Cet album est un concentré des qualités et talents de Pierre Perret (à part les chansons politiques, qui ne sont pas représentées ici). Depuis la chanson joyeusement (et gentiment) paillarde jusqu'au tendre portrait de Julia ou Emilia. Depuis la parodie de mode d'emploi incompréhensible (La Photo) jusqu'à la très belle mise en musique d'un sublime poème d'Apollinaire (Marie). En passant, bien sûr, par les sages conseils du chanteur pour réduire en miettes le service hérité de grand-maman (Vaisselle Cassée).
Pour moi, Pierre Perret, ce sont d'abord des paroles. J'adore son utilisation de l'argot et les images qu'il emploie :
"Sous son pull-over
Ses petits ballons fiers
Sautaient comme des pommes en friteuse;
Des combles au sous-sol
ça criait "Au viol !"
C'était beau comme une image pieuse !"
ou encore :
"On était triste, affamés tristement
Onze lardons, quel naufrage !
Ma mère chialait dans le potage.
Y'a que le grand-père qui se poilait tout le temps
Il planquait des pétards sous le pétrousquin de la mère-grand"

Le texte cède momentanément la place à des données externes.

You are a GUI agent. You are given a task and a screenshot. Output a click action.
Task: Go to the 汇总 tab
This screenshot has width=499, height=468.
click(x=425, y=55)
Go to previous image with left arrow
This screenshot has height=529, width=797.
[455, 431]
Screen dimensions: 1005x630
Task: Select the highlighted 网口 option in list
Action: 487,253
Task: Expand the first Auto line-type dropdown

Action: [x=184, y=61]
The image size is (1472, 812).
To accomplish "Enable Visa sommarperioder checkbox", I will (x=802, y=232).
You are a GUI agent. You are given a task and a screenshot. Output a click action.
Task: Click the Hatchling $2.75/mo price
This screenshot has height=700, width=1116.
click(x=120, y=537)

Mais même quand c'est la tendresse qui parle, les mots de Pierre Perret roulent tout seuls, ils coulent avec beauté :
"Dès qu'elle m'a trompé,
ça la fait pleurer
Et elle fait rotir un cierge pour se faire pardonner
Et elle ment, elle sourit,
Elle menace, elle caresse
Et elle pleure,
Mademoiselle
L'Infidèle,
Elle a des taches de rousseur
Qu'elle efface avec douceur
De ces larmes qui font déborder son coeur".

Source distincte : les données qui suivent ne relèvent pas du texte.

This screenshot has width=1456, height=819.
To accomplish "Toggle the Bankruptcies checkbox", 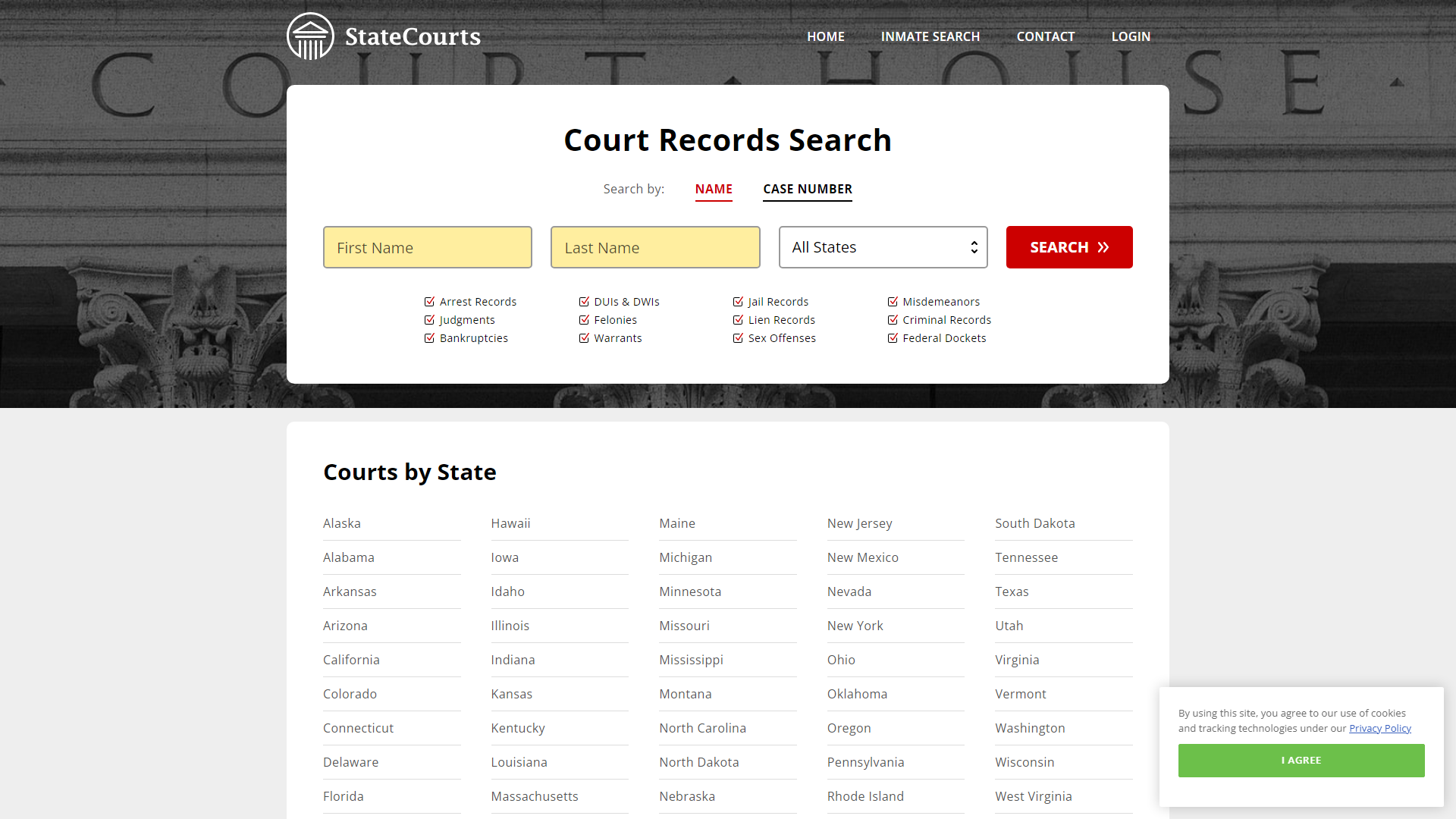I will [x=429, y=338].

Ma découverte, en écoutant à nouveau cet album, c'est la qualité de la musique. Elle colle magnifiquement aux paroles, joyeuse quand il le faut, ou subtile, voire mélancolique (pour Marie, sur le poème d'Apollinaire).
En bref, un fort bel album, d'un artiste que j'aime beaucoup et que je redécouvre avec bonheur.